Aber Regisseur David Koepp hält in Mort­decai einen Trumpf in der Hand und der heißt: Johnny Depp. Schon nach wenigen Filmminuten kann man sich keinen anderen in der Rolle des lasterhaften Aristokraten vorstellen, der sich mit seinen Kunstgeschäften stets am Rande der Legalität und des finanziellen Ruins bewegt. Ein verschollener Goya, der zu geheimen Nazi-Millionen auf einem Schweizer Bankkonto führt, wird zum Objekt der Begierde terroristischer Gruppen, des britischen Geheimdienstes, russischer Mafiosi und eines amerikanischen Kunstsammlers (Jeff Goldblum). Im Konflikt mit den verschiedenen Interessenten steht dem bekennenden Feigling Mortdecai sein Butler Jock (Paul Bettany) zur Seite.
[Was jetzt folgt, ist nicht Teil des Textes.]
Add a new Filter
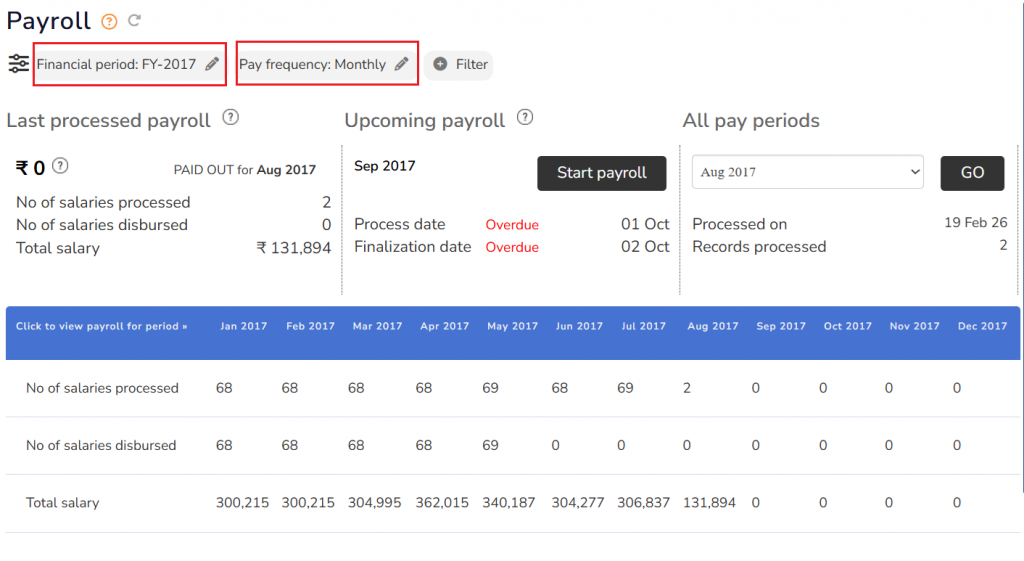The width and height of the screenshot is (1024, 561). [460, 64]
Außerdem ist da Johanna (Gwyneth Paltrow), mit der Mortdecai wegen seines ausschweifenden Lebenswandels und eines anhaltenden Kampfes um den neuen Schnurrbart eine aktuell etwas krisenhafte Ehe führt.
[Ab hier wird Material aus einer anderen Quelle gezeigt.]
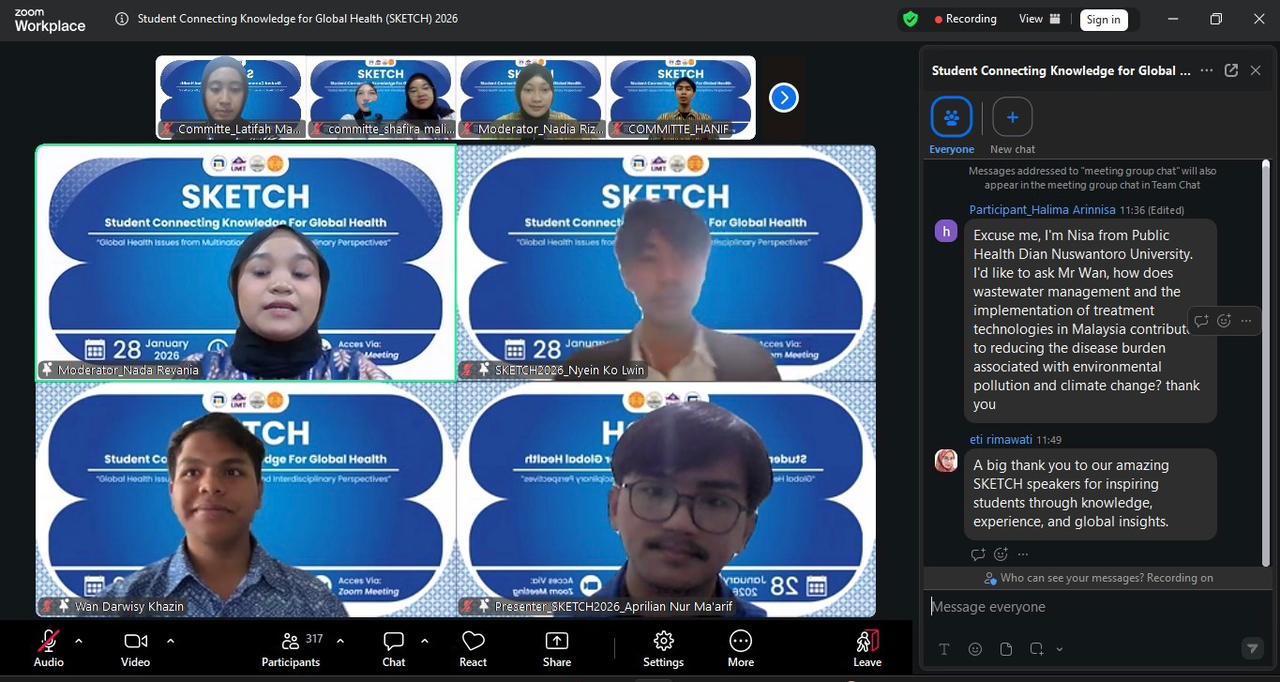
Task: Open the View menu
Action: pos(1038,18)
Allzuviel gibt die Geschichte, die Regisseur Koepp und sein Drehbuchautor Eric Aronson aus der Romanvorlage »Nimm das Ding da weg!« herausgefiltert haben, nicht her. Die Jagd nach dem Goya ist ein recht schwacher narrativer Vorwand für eine Episodendramaturgie, die den schrulligen Helden in immer absurdere Situationen treibt. Immerhin kann Johnny Depp hier sein Handwerk als Exzentriker vom Dienst, das er sich spätestens mit Charlie und die Schokoladenfabrik angeeignet hat, überzeugend weiterentwickeln. In der Originalversion hat er sich einen kunstvoll vernuschelten britischen Slang zugelegt, dessen Synchronisation man mit Schrecken entgegensieht. Aber vor allem durch seine differenzierte Mimik definiert Depp das eigenwillige Wesen seines Mortdecai. Naives Erstaunen und hämische Freude, Angst und Abgeklärtheit, Irrsinn und Genie sind hier nur einen Lidschlag voneinander entfernt und bewahren der Figur eine Unberechenbarkeit, die der Story des Filmes leider vollkommen fehlt. Koepp verlässt sich zu sehr auf das erheiternde Potenzial seines Hauptdarstellers und verliert dabei die komödiantische Dynamik der Story aus den Augen, die sich zunehmend in müden Plotwendungen und erzählerischen Redundanzen verstolpert.